1:20. Dez vezes mais doutos do que todos os magos. “Provavelmente..., homens conhecedores do ocultismo em geral” (Driver). A obscura palavra hartummim, também usada em 2:2, 10, 27; 4:7, 9; 5:11, pensa-se ser, segundo autoridades, de origem egípcia. Fora do livro de Daniel só é usado com referência aos “mágicos” egípcios (Gn. 41:8, 24; Êx. 7:11, 22; 8:7, 18, 19; 9:11). Há quem sugira que a palavra, aparentemente derivada de heret, “um estilete”, poderia ser traduzida para escribas, isto é, os escribas dos antigos textos de rituais religiosos na língua arcaica dos antigos habitantes da Babilônia, uma língua desconhecida para o povo em geral no período de Daniel. E encantadores. No hebraico não há a conjunção e, portanto encantadores foi usado como aposto. É uma palavra babilônia, encontrada em ambas as porções hebraicas e aramaica de Daniel, mas em nenhuma outra porção das Escrituras. Fica melhor traduzir assim (ou enfeitiçadores) do que astrólogos. Aquelas palavras indicam que falsidades supersticiosas viciavam o conhecimento da verdade científica na Babilônia.

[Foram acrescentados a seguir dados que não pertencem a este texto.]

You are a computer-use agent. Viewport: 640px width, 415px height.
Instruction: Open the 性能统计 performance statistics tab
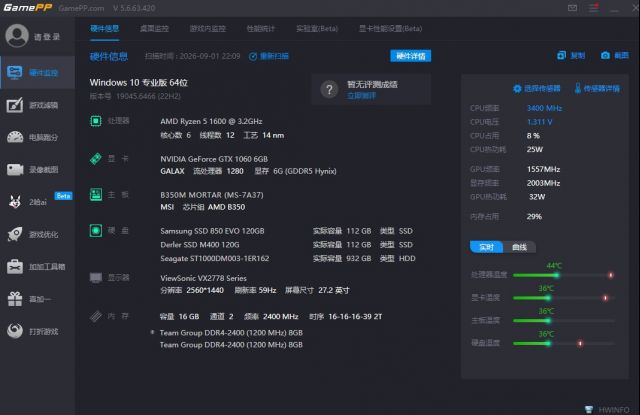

1:21. Até ao primeiro ano do rei Ciro. Uma contradição de 10:1 frequentemente imaginada. É mais provável que considerando-se que a época em que o cativeiro foi oficialmente eliminado coincidiu com o primeiro ano de Ciro (Esdras 1:1 e segs.), o versículo esteja apontando para o notável fato de que o jovem Daniel, que se encontrava no primeiro destacamento de judeus que foram levados cativos de Jerusalém para Babilônia (605 A.C), atravessou vivo o longo e melancólico período do cativeiro para ver o primeiro destacamento de exilados retornando. Esta é a explicação mais natural para o versículo.